To compare differences between candidemia and non-candidemia in the past 12 years and to construct a predictive model of candidemia to enrich clinical data and improve the diagnosis and treatment of candidemia.

Methods

A matched case-control study design was used to collect the clinical data of inpatients in a tertiary hospital in Yunnan from 2013 to 2024. The patients were divided into candidemia group and non-candidemia group (control group), and accurately matched at 1:1. SPSS was used to compare the differences in epidemiological characteristics, risk factors and survival.
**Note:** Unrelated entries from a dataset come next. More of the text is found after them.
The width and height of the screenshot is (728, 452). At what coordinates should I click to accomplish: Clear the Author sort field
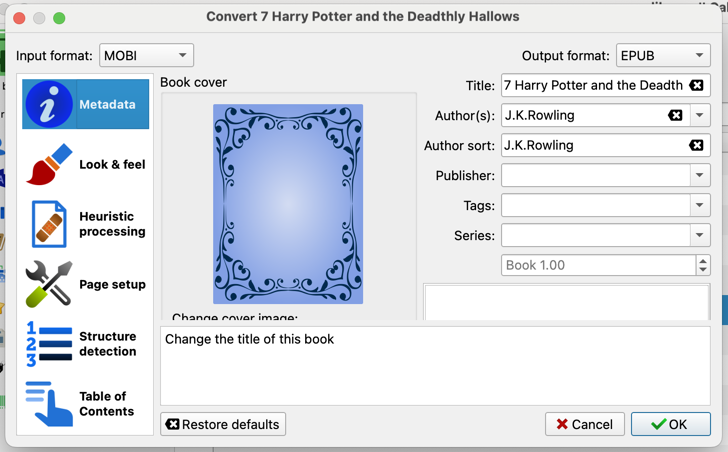coord(697,146)

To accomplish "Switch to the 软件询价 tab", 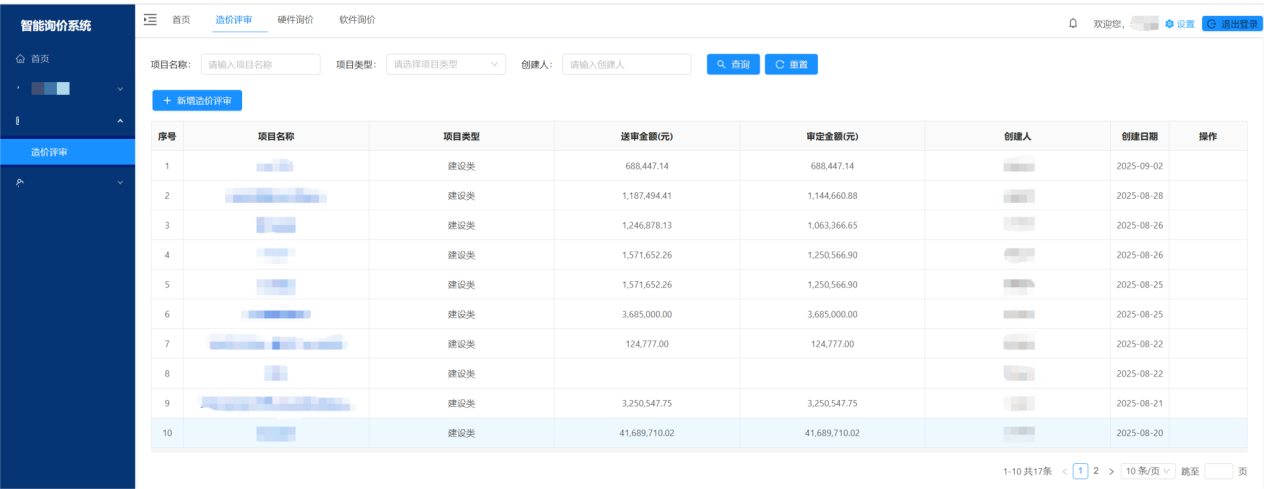I will click(x=357, y=20).
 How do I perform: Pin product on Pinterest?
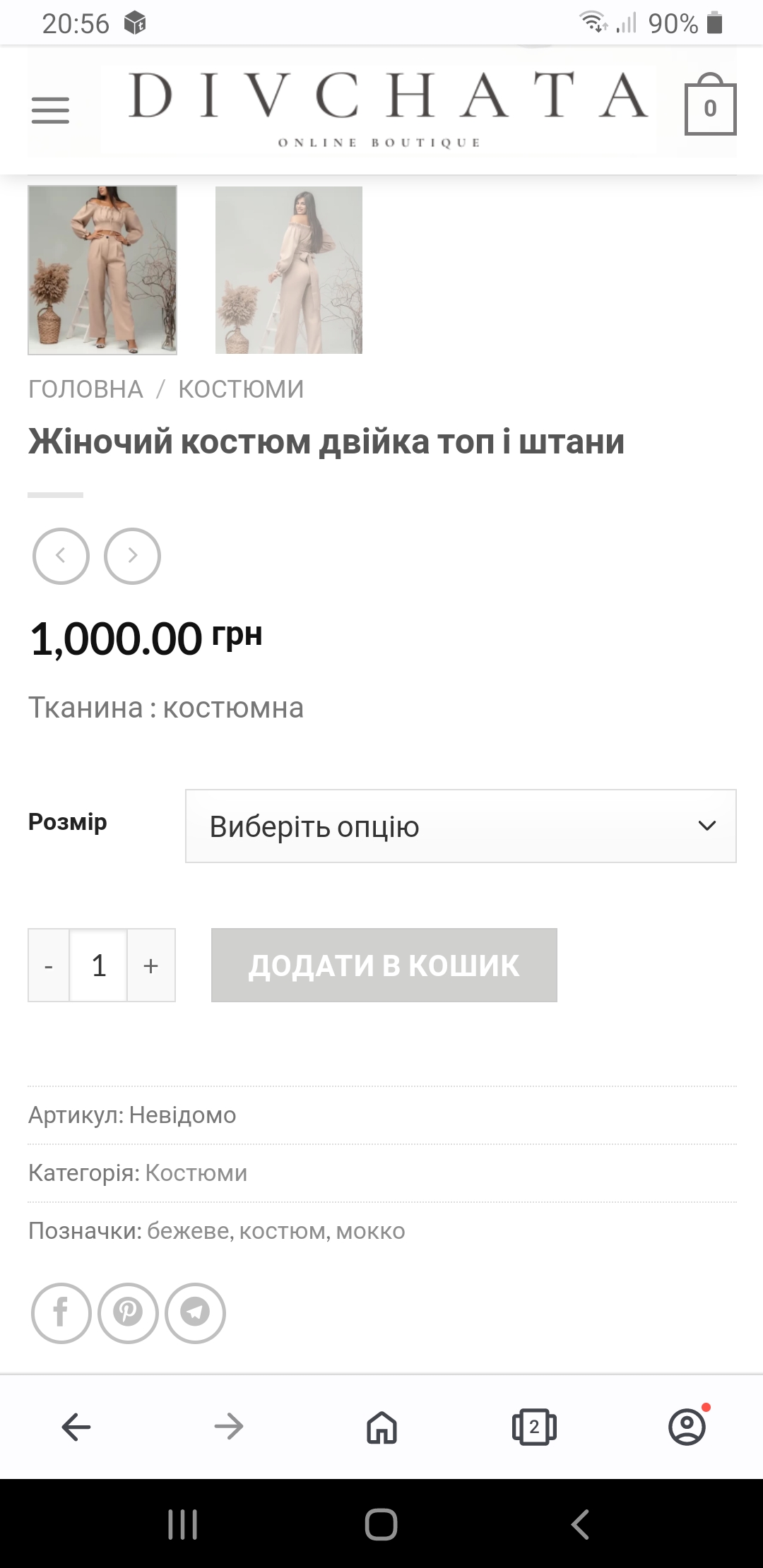(128, 1313)
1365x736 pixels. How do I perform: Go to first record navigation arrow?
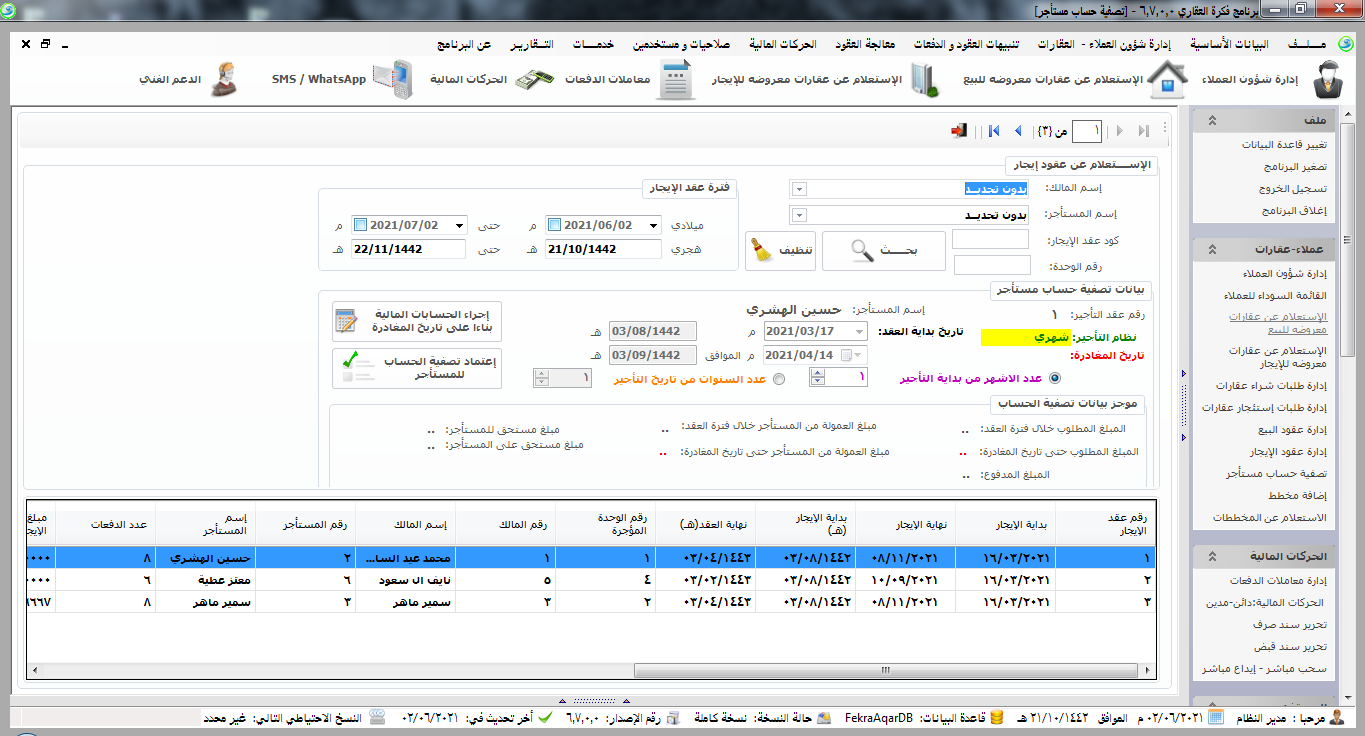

Drug sensitivity analysis of candidemia was performed by broth dilution method. Logistic regression analysis was performed using R language and a clinical prediction model was constructed.

Results

A total of 134 cases were collected, including 67 with candidemia and 67 without candidemia. Elderly men were significantly more susceptible to candidemia and non-candidemia. The time to positivity of blood cultures, hospitalization duration, urolithiasis distribution rate, and mortality rate of patients with candidemia were significantly higher than those of patients without candidemia (all P < 0.05). Five types of Candida were isolated from patients with candidemia, and the antifungal drug sensitivities of amphotericin B, anidulafungin, caspofungin, and micafungin to all detected Candida strains were 100%. Chronic kidney disease, hepatorenal syndrome, tigecycline and amikacin use, abdominal infection, and invasive pulmonary fungal infection may be potential risk factors for candidemia. Logistic regression analysis showed that the time to positivity of blood cultures (≥ 2 days) (odds ratio [OR] = 121.03, P < 0.001), number of concurrent infections during hospitalization (OR = 3.9, P < 0.01), and blood transfusion treatment (OR = 6.91, P < 0.05) were risk factors, whereas fibrinogen levels (OR = 0.77, P < 0.01) and C-reactive protein levels (OR = 0.98, P < 0.01) were protective factors. The receiver operating characteristic curve, calibration curve, and clinical decision curve showed that the model was meaningful.

Conclusion

This study found that there were differences in multiple outcomes between candidemia and non-candidemia. The five potential risk factors analyzed can be used as predictors of candidemia and may provide a reference for the diagnosis and treatment of clinical candidemia.